The custodial fight has become a phenomenon in itself. Who should have the custody? While the law in many western countries says that the rights of parents are equal, in practice they are anything but. Most decisions go in favor of the mother because in the mind of the society and the judges (who are a product of the society) there is a proclivity to side with the mother.

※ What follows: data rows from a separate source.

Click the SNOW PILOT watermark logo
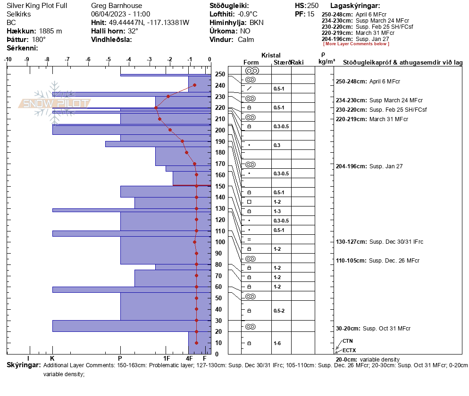pyautogui.click(x=55, y=103)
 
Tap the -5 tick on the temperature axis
pyautogui.click(x=109, y=59)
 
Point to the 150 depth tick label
pyautogui.click(x=220, y=186)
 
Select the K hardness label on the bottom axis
pyautogui.click(x=52, y=358)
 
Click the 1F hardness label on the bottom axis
pyautogui.click(x=167, y=358)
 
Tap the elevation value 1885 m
pyautogui.click(x=50, y=31)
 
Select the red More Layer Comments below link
pyautogui.click(x=356, y=44)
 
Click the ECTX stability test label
pyautogui.click(x=349, y=350)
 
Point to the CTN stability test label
pyautogui.click(x=348, y=340)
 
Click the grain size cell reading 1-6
pyautogui.click(x=277, y=343)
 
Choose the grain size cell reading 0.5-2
pyautogui.click(x=279, y=311)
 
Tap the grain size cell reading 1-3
pyautogui.click(x=277, y=211)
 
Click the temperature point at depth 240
pyautogui.click(x=194, y=85)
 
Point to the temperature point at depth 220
pyautogui.click(x=156, y=107)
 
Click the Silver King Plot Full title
pyautogui.click(x=37, y=6)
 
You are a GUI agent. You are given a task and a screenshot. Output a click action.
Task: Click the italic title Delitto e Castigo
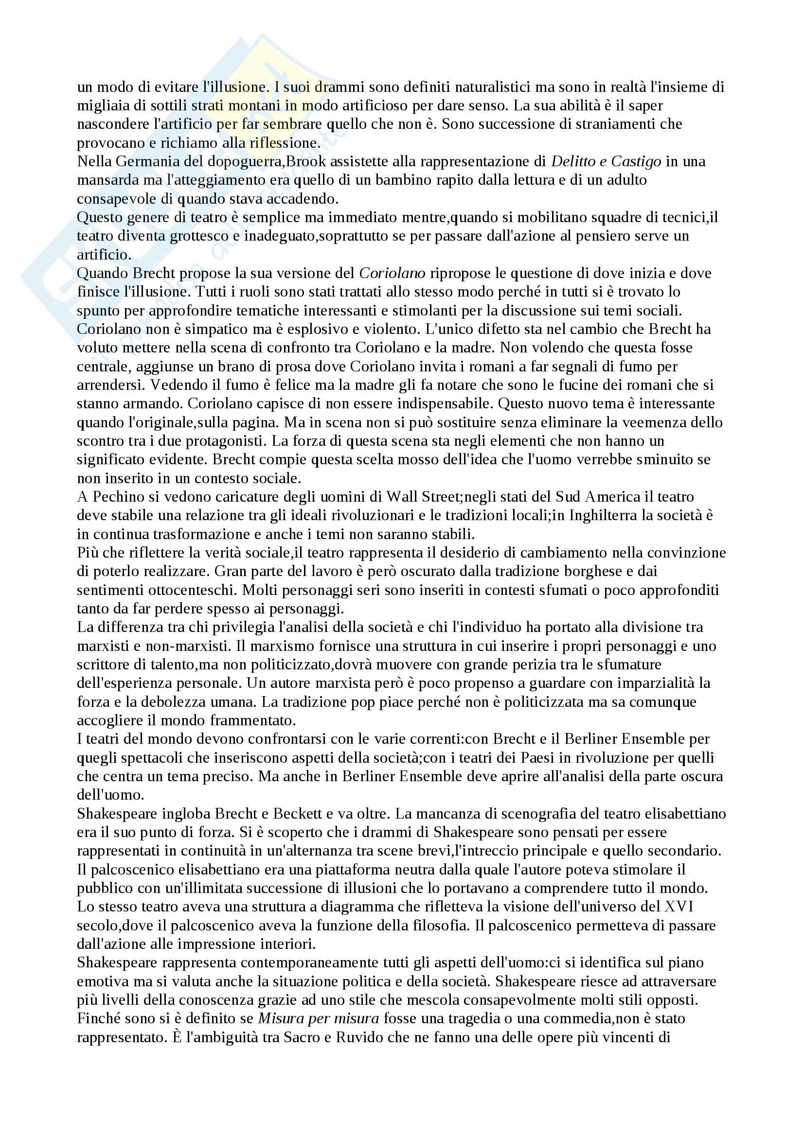pyautogui.click(x=607, y=161)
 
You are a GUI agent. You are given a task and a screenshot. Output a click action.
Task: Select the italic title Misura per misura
pyautogui.click(x=319, y=1019)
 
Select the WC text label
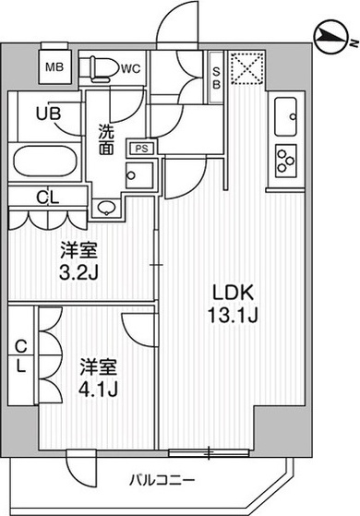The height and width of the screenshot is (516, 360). pyautogui.click(x=129, y=66)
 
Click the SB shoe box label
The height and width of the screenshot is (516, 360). pyautogui.click(x=215, y=71)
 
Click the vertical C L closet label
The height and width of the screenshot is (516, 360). pyautogui.click(x=21, y=355)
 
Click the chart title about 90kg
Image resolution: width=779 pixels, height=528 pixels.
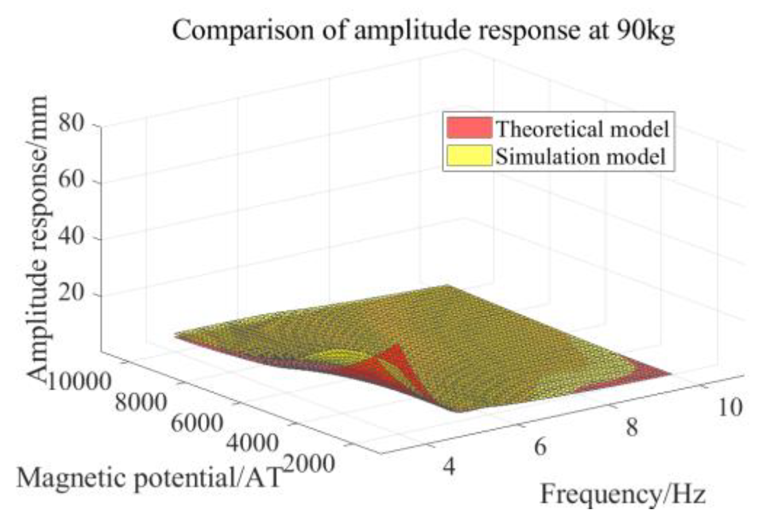click(x=423, y=31)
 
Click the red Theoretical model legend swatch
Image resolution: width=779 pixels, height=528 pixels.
click(x=469, y=128)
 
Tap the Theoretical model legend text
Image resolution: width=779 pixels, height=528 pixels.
click(x=583, y=129)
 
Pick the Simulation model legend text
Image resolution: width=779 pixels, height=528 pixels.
click(x=581, y=157)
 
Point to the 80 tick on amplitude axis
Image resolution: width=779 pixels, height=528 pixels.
click(x=71, y=123)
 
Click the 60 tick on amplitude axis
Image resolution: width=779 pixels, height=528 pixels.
click(x=71, y=180)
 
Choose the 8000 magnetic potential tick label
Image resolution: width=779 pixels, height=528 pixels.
click(x=141, y=402)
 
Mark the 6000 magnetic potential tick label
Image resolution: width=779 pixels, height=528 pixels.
click(x=196, y=424)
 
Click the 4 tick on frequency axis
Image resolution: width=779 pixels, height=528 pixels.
click(x=449, y=467)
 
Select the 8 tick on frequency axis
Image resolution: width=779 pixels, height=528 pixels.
click(x=631, y=428)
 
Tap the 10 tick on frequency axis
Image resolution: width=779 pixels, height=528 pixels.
click(x=729, y=408)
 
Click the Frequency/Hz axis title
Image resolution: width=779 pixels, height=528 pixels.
click(x=623, y=495)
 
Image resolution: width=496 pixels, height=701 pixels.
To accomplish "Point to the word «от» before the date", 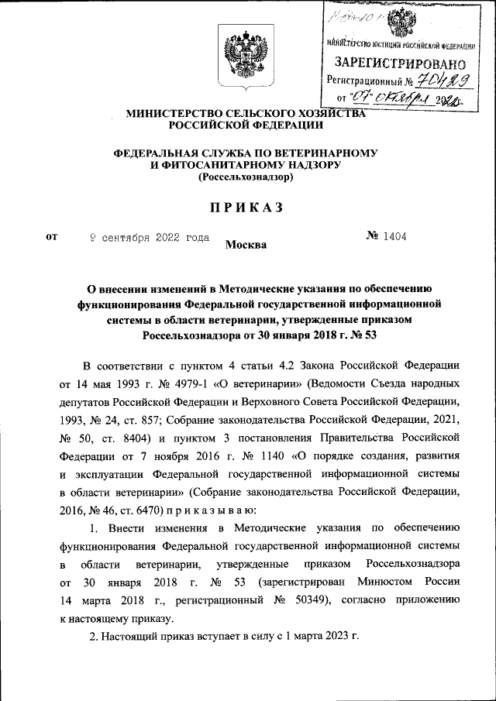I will tap(52, 237).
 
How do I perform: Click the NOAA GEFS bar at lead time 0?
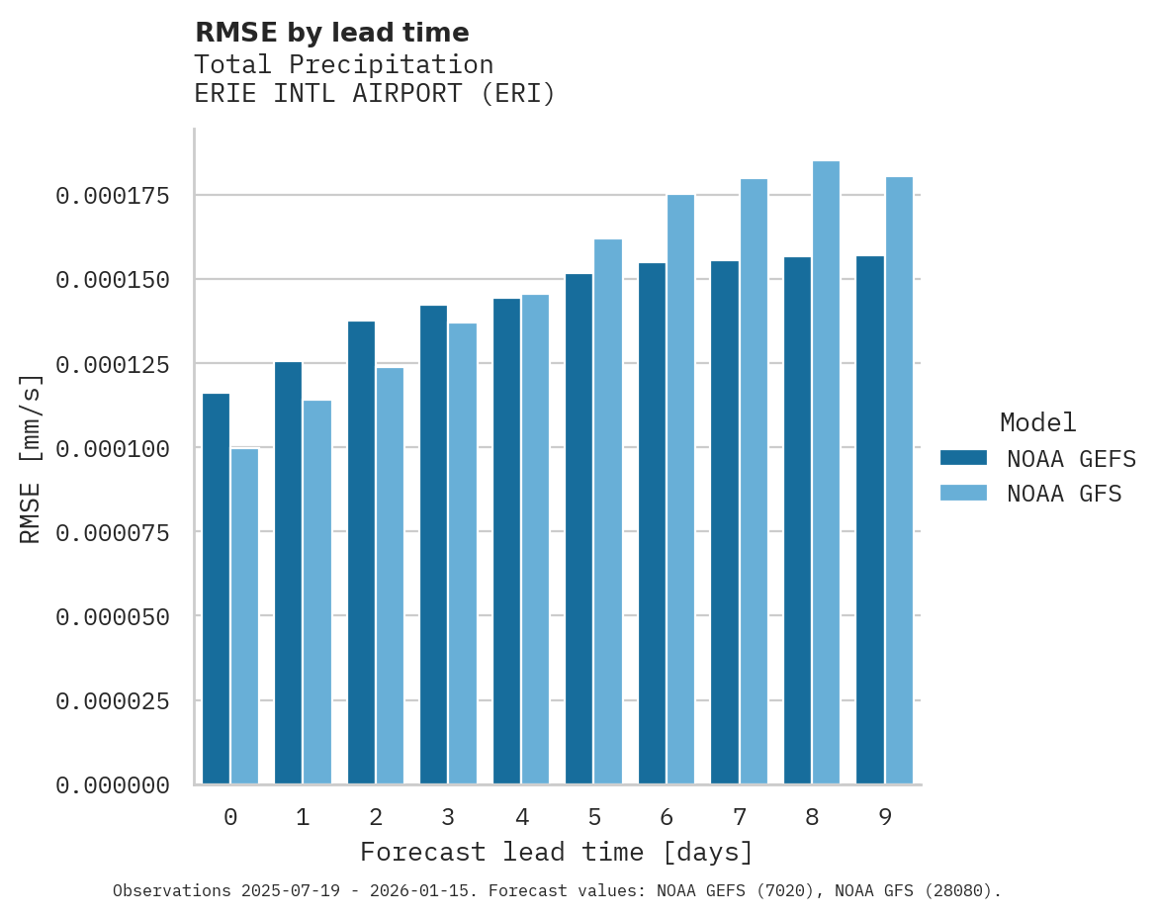(216, 589)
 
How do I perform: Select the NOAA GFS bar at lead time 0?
(244, 616)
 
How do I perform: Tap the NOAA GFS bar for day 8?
(826, 473)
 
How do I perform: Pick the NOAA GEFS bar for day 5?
(579, 529)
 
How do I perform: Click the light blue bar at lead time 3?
(463, 554)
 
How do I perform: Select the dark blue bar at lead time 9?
(870, 520)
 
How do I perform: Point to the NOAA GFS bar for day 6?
(680, 490)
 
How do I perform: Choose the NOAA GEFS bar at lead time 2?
(361, 553)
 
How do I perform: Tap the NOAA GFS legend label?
(1064, 494)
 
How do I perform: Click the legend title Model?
(1037, 422)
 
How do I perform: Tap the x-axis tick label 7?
(739, 817)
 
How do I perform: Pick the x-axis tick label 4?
(521, 817)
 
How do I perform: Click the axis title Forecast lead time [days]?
(557, 852)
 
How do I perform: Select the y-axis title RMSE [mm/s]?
(32, 459)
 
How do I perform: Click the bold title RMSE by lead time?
(331, 33)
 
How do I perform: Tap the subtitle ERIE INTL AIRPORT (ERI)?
(375, 94)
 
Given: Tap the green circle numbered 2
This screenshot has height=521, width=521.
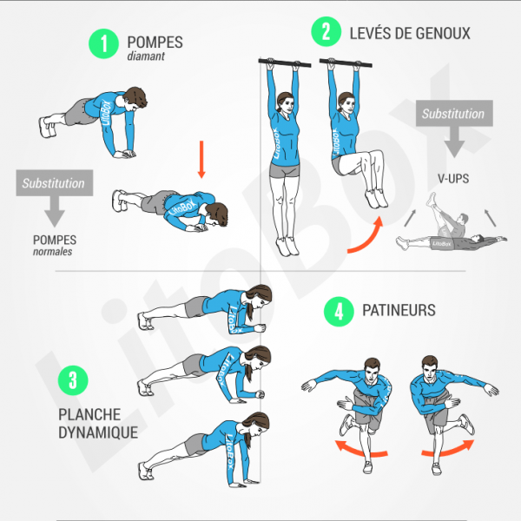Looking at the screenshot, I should pyautogui.click(x=325, y=33).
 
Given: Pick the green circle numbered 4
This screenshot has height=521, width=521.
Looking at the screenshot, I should pyautogui.click(x=336, y=310).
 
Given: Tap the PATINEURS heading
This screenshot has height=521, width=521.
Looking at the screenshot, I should pyautogui.click(x=400, y=310).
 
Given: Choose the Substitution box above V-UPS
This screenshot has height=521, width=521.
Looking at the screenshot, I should pyautogui.click(x=453, y=114).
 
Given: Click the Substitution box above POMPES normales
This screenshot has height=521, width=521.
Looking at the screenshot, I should pyautogui.click(x=54, y=183).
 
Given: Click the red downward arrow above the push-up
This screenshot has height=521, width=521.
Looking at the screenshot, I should pyautogui.click(x=201, y=162).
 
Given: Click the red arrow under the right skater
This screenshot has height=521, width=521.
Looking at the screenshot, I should pyautogui.click(x=449, y=447).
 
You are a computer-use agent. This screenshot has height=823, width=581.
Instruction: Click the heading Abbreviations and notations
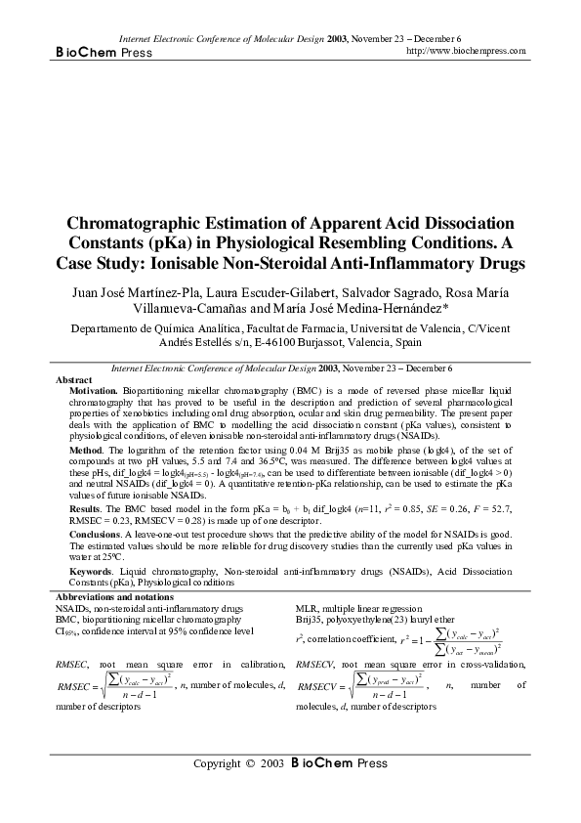coord(115,596)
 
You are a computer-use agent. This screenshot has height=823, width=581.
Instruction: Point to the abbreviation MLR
coord(308,608)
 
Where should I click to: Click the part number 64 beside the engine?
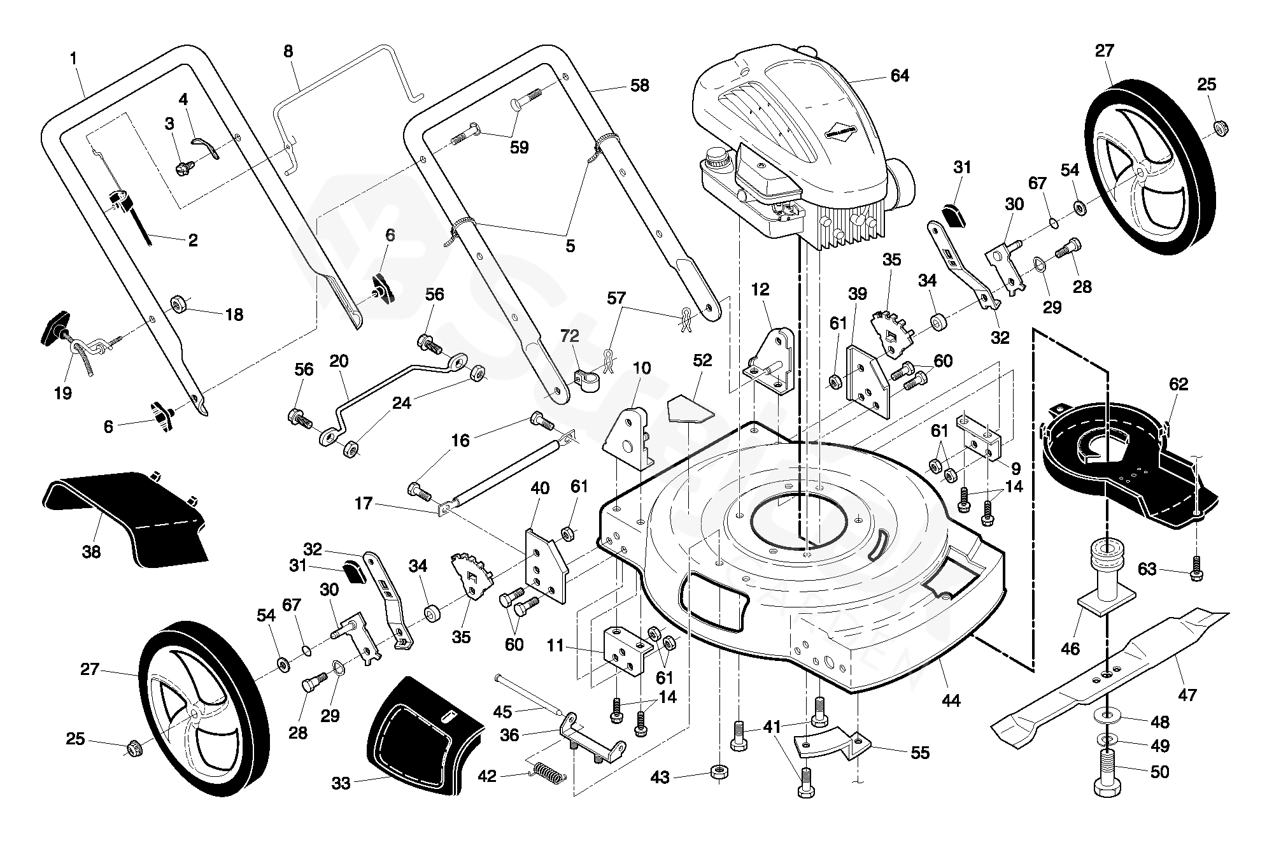pos(899,76)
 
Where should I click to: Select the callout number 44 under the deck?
pos(951,700)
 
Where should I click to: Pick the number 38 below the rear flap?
pos(91,551)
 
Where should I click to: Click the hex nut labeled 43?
pos(719,773)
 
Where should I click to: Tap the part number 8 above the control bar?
pos(288,51)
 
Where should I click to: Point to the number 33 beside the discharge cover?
pos(341,783)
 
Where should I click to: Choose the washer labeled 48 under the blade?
pos(1110,716)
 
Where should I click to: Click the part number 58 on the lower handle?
pos(639,85)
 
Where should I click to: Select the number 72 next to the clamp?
pos(570,334)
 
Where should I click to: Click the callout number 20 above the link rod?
pos(339,362)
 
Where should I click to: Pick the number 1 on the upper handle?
pos(73,59)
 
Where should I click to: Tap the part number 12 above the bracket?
pos(760,289)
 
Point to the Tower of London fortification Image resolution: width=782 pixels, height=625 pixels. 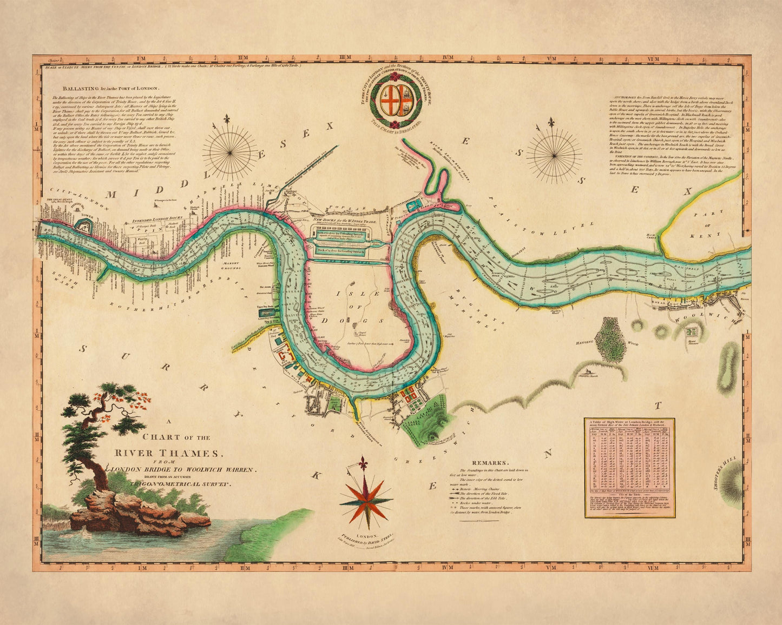coord(83,227)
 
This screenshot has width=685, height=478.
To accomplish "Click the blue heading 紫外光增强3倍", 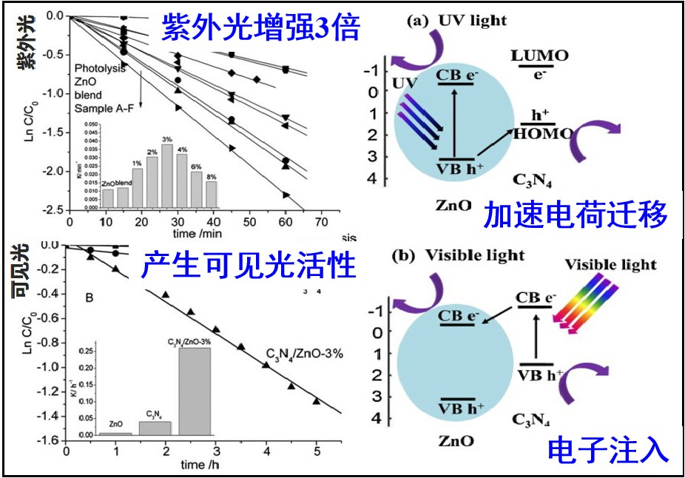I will [260, 28].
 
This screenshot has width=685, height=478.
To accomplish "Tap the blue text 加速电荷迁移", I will [576, 215].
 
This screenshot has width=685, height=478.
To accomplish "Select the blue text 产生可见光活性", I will [248, 264].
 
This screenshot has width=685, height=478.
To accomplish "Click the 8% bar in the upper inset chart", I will [212, 192].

The current setup needs to be revisited. It is more dysfunctional than the dysfunctional family (ex-family?) it is designed for, essentially concentrating almost all authority in the hands of one parent while making the other one financially responsible. If the two parents hate each others guts then who do you think comes out on top and how does it make the other party feel. If fathers abandon responsibility they are labelled deadbeats, if mothers give up their children for adoption because they feel unable to take care of their children they are hailed as responsible. The answer is to have equal custodial rights. The argument that one parent's control is better for the child is fatuous. It is not if the parents are feuding and making the child choose sides. The only way both parents can feel some sense of fairness is when they have equal access and equal rights to the child. This may even mellow out some of the bitterness (don't count on it though). If the feuding sides cannot agree on how to share (and let's face it that's why they are in the courts) then the courts must do it but they must do so with equality and justice for all sides.